Data entries:

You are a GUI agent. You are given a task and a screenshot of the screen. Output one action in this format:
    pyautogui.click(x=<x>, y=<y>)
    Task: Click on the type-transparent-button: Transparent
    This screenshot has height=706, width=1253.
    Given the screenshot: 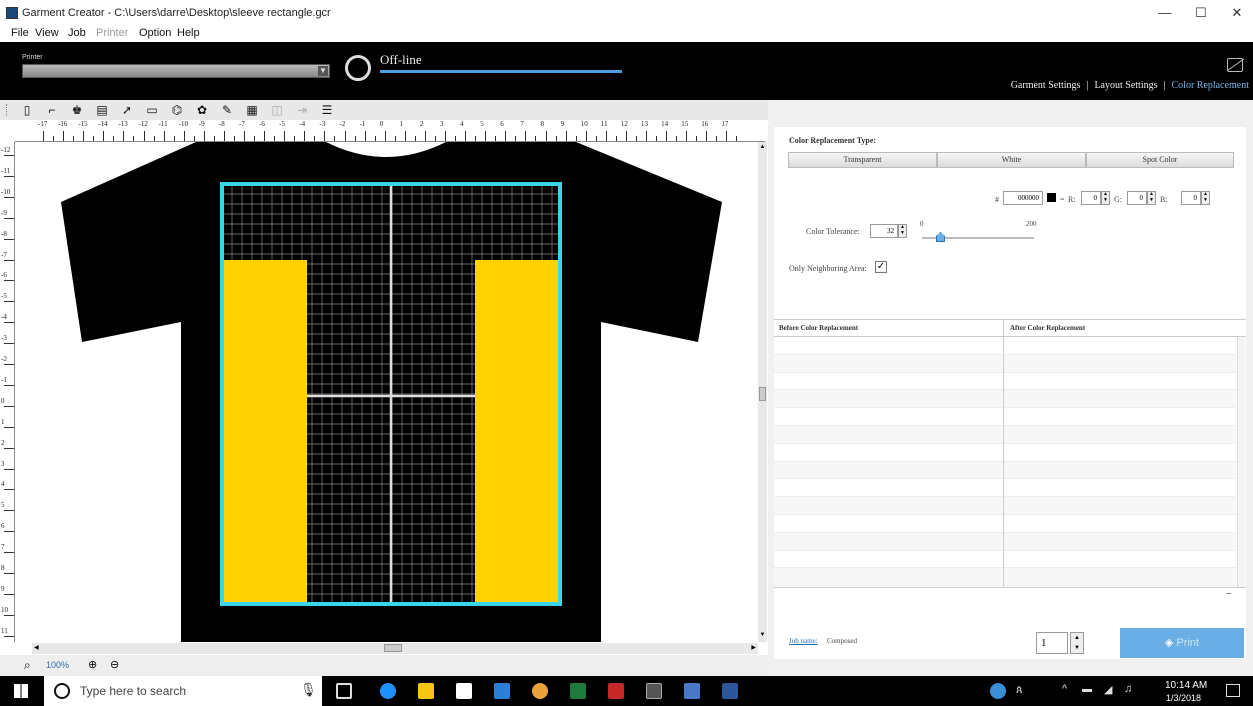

◆ Description of the task:
Rename "screenshot" to "screen capture" throughout the entries, change nothing else, and leave the pictures out of your answer.

◆ Response for this exercise:
You are a GUI agent. You are given a task and a screen capture of the screen. Output one action in this format:
    pyautogui.click(x=<x>, y=<y>)
    Task: Click on the type-transparent-button: Transparent
    This screen capture has height=706, width=1253.
    Given the screen capture: 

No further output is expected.